Vaak moest ik bij schietoefeningen mee als medisch begeleider. Zo was ik met regelmaat op ’t Harde te vinden, want daar waren onze nationale schietbanen. Op een dag leek het me wel wat de warme kantine te verlaten en te vragen of ik ook eens een rondje mocht schieten. Ze hadden daar UZI’s, een Israëlisch wapen en een stuk groter dan mijn pistool. Daar moest ik iets mee kunnen raken, dacht ik opgewekt. Het mocht. Een schietende hospik, dat wilden ze wel eens zien.

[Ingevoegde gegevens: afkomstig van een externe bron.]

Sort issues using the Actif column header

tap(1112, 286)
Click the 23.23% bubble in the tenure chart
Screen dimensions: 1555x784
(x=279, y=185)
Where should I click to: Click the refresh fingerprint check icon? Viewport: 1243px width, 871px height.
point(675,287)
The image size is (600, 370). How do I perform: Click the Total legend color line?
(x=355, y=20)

Met een geladen machinepistool moest ik een traject afleggen zonder te weten wat er ging gebeuren. Opeens klapte er vlak voor m’n neus een ballonnetje omhoog om drie tellen later te verdwijnen. Ik was te verbaasd om te schieten, maar dat zou me niet weer gebeuren. Alerter dan ooit liep ik verder. Bij de tweede ballon drukte ik dan ook meteen af. Na drie tellen verdween ook dit exemplaar, natuurlijk geheel intact. Bij ballon nummer drie hetzelfde verhaal. Goede raad was duur. Ik besloot tot een noodmaatregel en zette de pal op ‘automatisch’. Ballon nummer vier werd getrakteerd op een ware kogelregen. In drie tellen waren al mijn patronen op. Het ballonnetje zwaaide nog eens vrolijk en verdween, terwijl ‘de Friese Cowboy’ verslagen afdroop.
Later op de middag werd er geoefend met antitankgranaten. De mannen legden een buis met een trekker op de schouder en vuurden dan op een ouwe tank die een kilometer verderop stond opgesteld. Verbazend, zo gemakkelijk zag dat eruit. Maar niemand zag kans de tank te raken, echt niemand. Meteen wilde ik ook een keer. Er werd gelachen, natúúrlijk mocht dat. En daar stond ik dan, onverwoestbaar optimistisch mijn kansen afwegend. Nu had ik inmiddels iets geleerd. Hoe fanatieker ik mikte, des te vaker misten mijn schoten doel. Ik besloot het over een andere boeg te gooien, ook al omdat ik tijdens de instructie had opgepikt dat je rekening moest houden met de valboog en meer van dat soort wijsheden. Vastberaden klapte ik het vizier uit. De tank leek zo een stuk groter, wat volgens mij alleen maar in mijn voordeel werkte. Vervolgens mikte ik op goed geluk een stuk hoger. Zonder verder na te denken haalde ik de trekker over. Ik voelde helemaal niks, geen terugslag, niets. Was die granaat wel afgeschoten? Om mij heen een verbijsterde stilte. Gevolgd door de inslag. Niet te geloven, de granaat spatte precies onder de geschutskoepel uit elkaar. Een meesterlijk schot! De Friese cowboy keek eens meewarig om zich heen, klopte het stof van de schoenen en liep de ondergaande zon tegemoet.